→ Aim of the exercise
Print, word for word, only the lines from the one with "How do I perform: Clear" down to the last line of the listing below; no pictures.

→ Available records
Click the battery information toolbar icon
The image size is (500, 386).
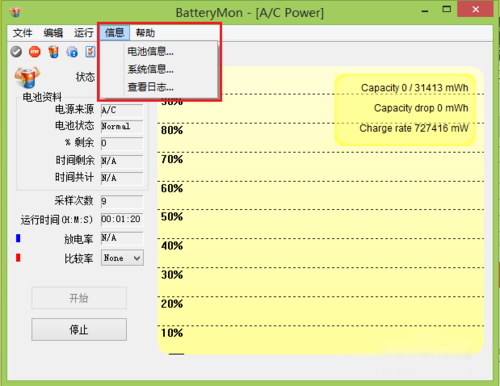pyautogui.click(x=53, y=52)
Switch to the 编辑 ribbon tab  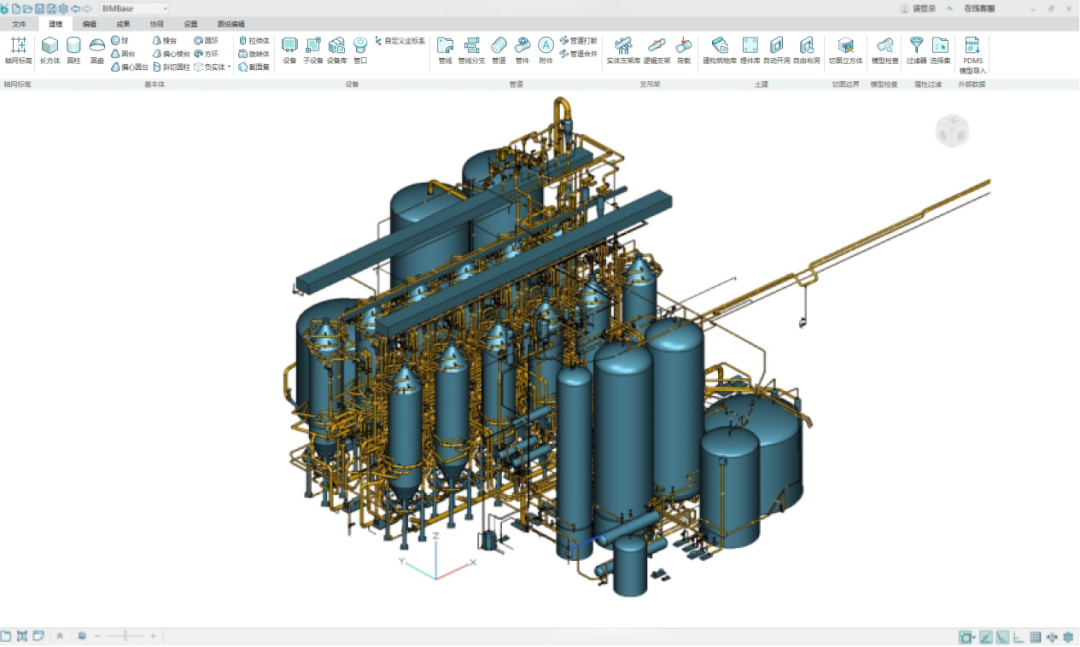pyautogui.click(x=90, y=23)
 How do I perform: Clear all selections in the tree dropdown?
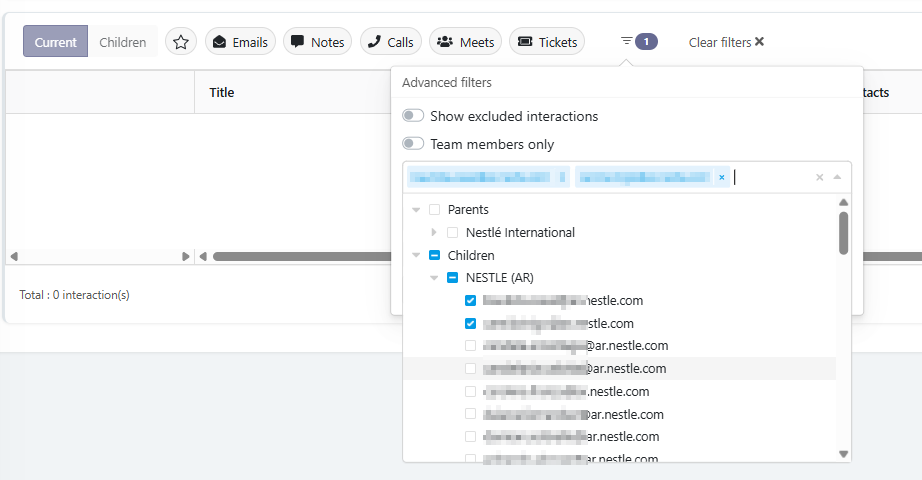819,177
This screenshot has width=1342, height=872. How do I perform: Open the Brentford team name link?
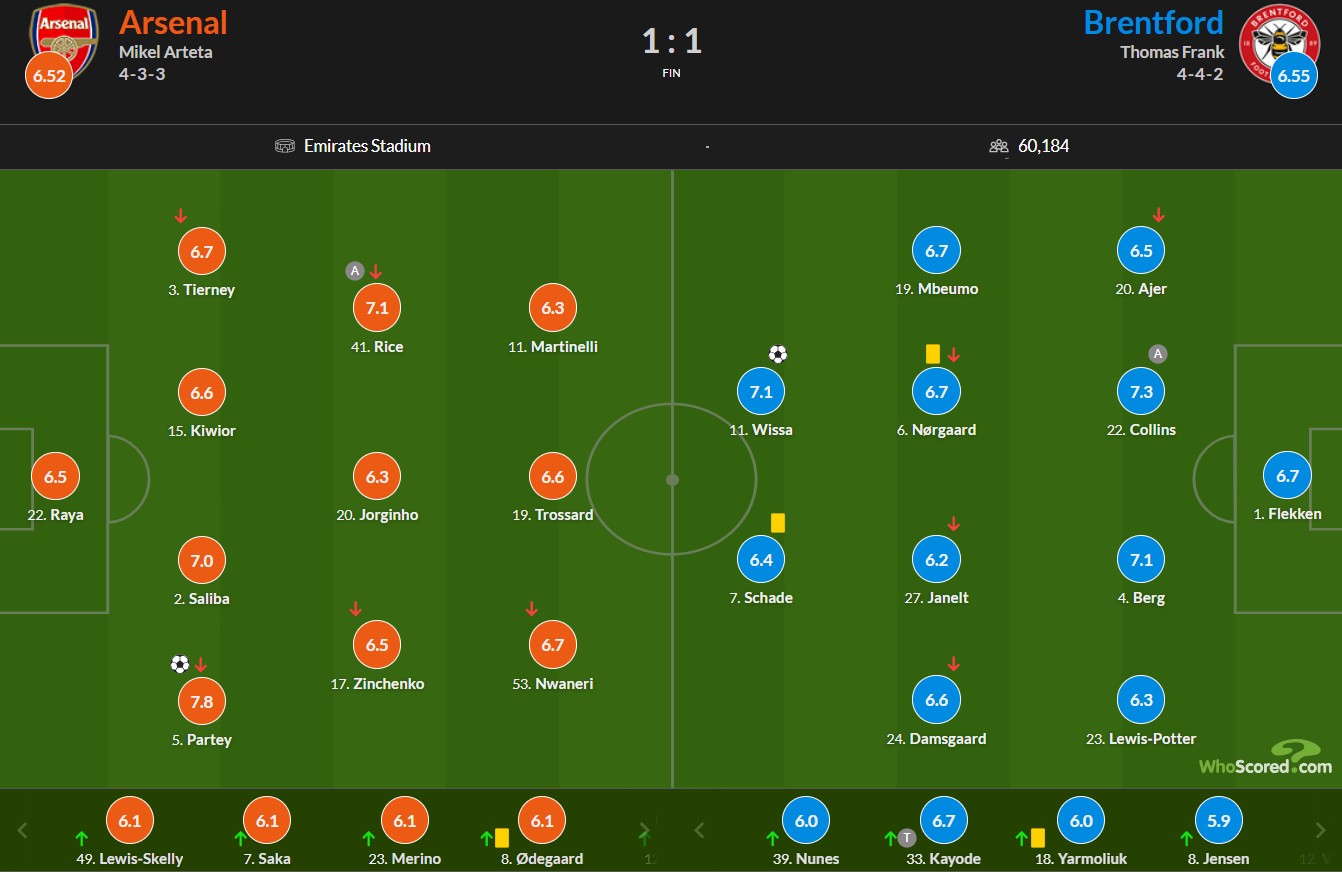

→ Task response
 How do I perform: Clear all selections in the tree dropdown?
819,177
This screenshot has width=1342, height=872. How do I perform: Open the Brentford team name link?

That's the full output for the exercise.